END OF HISTORICAL SKETCH.
CONSTANTINOPLE
AND
ITS ENVIRONS.
| |
| T. Allom. | J. Cousen. |
| 1. Mosque of Bajazet, 2. Seraskier’s Tower, 3. Yeni Jami, 4. Solimanie, 5. Mahomet, 6. Selim, 7. Tower of Galata | |
CONSTANTINOPLE, FROM THE GOLDEN HORN.
The situations of Oriental cities, in general, possess advantages, in point of view, of which those in the west are deprived: London, Paris, Vienna, and St. Petersburg present only flat levels; and it is necessary to climb some impending height, to obtain a bird’s-eye view, so as to take in any portion except the first line of houses, and the tops of a few of the more lofty edifices which rise behind them. But in the East, every city has its Acropolis: some lofty eminence is chosen to build on, the summit of which is crowned with a fortress, and the sloping sides covered with streets and houses. In this way ancient towns are described by writers, who compare them to amphitheatres, with their streets, like the seats, rising one above the other. Constantinople participates in this advantage in an eminent degree.
The approach to this magnificent city, from the Sea of Marmora, is more beautiful, perhaps, than that of any other city in the world. Before the spectator lies a romantic archipelago of islands covered with pine, arbutus, and oak woods, from whence emerges, on every summit, some monastery of the Greek church. These lovely islets seem to float upon a sea generally calm and unruffled, and are beautifully reflected from a surface singularly pure and lucid. Beside them is the coast of Asia Minor, from which rises, at a distance, the vast contour of Mount Olympus, not, as the poet describes it, with “cloudy tops,” but usually unveiled and distinct; its flanks clothed with forests, and its summits crowned with eternal snows, glittering in sunlight, imparting to the heated atmosphere below an imagined feeling of refreshing coolness. In some states of the air, the effect of refraction is so deceptive, that the mountain seems almost to impend over the spectator.
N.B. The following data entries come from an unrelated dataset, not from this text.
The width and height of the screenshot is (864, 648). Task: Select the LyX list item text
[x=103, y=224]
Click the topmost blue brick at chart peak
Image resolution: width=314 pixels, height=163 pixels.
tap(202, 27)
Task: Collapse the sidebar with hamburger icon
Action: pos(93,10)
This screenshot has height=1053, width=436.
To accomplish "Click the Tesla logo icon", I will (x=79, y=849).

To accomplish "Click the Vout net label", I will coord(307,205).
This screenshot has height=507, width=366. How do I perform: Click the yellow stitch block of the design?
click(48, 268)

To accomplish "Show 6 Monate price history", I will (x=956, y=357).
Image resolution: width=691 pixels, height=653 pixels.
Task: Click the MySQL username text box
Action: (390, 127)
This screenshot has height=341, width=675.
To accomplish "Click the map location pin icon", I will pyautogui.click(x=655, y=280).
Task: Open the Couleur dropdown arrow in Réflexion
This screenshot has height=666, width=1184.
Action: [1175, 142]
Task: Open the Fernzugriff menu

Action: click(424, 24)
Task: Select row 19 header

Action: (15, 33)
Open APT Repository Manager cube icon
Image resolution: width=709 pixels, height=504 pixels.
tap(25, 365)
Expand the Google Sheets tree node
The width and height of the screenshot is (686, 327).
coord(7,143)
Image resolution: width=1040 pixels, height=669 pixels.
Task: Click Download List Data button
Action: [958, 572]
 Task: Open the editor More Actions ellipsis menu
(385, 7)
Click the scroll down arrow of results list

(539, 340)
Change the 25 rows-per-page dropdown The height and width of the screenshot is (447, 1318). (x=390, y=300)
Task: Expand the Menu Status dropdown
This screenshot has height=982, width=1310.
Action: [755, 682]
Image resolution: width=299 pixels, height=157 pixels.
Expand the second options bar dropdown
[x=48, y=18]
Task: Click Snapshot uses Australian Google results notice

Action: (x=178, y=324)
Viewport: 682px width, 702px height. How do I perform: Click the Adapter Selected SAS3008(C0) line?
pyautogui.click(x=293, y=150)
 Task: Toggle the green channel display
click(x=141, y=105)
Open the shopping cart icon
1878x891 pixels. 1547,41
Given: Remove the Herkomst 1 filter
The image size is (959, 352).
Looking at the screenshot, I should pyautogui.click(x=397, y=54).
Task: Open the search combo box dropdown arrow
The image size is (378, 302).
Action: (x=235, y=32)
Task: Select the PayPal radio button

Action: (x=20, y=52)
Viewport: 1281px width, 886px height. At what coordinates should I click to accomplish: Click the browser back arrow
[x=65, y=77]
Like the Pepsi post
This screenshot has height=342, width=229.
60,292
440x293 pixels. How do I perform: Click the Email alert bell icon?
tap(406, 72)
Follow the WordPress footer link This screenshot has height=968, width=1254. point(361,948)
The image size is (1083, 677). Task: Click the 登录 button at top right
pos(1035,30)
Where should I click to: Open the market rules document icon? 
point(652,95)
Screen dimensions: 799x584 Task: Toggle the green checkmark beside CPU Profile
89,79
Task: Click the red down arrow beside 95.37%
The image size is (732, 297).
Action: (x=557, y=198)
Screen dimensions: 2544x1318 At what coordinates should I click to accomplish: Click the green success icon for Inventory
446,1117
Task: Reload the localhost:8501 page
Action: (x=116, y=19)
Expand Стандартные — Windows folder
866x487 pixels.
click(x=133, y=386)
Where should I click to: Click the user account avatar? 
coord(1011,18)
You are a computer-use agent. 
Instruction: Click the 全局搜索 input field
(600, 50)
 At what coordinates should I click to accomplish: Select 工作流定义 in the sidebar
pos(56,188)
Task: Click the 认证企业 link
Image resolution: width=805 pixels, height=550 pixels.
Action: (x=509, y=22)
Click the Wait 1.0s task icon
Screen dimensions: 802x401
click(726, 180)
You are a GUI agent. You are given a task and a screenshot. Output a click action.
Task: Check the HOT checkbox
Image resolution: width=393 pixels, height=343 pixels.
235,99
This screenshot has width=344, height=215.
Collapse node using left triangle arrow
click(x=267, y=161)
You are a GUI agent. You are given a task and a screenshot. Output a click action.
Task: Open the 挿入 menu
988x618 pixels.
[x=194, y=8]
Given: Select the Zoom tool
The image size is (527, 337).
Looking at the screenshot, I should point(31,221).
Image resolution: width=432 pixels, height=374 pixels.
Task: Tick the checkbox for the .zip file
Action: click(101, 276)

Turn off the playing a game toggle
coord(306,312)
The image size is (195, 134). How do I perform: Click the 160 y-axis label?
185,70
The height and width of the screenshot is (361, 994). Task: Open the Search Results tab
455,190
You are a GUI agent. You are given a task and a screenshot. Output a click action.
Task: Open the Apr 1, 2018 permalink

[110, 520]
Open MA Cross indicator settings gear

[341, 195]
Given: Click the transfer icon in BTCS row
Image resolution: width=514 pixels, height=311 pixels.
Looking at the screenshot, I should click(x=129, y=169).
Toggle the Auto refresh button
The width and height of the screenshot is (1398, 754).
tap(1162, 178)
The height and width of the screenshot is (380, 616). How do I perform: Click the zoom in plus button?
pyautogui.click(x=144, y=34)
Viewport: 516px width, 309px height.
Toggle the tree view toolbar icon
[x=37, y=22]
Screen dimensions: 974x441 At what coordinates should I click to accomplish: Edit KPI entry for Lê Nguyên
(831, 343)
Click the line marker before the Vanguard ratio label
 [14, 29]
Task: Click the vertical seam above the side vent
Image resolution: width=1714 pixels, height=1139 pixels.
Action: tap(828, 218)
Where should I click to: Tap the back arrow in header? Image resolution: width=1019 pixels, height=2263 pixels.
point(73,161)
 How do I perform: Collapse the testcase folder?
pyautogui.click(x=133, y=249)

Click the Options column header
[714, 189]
From hence the coast sweeps round to the mouth of the Bosphorus, in a recess of which lies the town of Chalcedon. Beside it stretches, for more than three miles, the great cemetery of the Moslems, the most extensive, perhaps, in the world; and rising from the plain, and ascending the side of a hill, is the fine city of Scutari, associated with early historical recollections. It is of considerable extent, covering the inclined plain of the hill on which it is built, till the ascent is terminated by the lofty mountain of Bourgourloo, a detached portion of the great Bythinian chain. From thence a splendid view is commanded, including the romantic windings of the Bosphorus, almost for the whole extent of the strait, from the Euxine to the Propontis.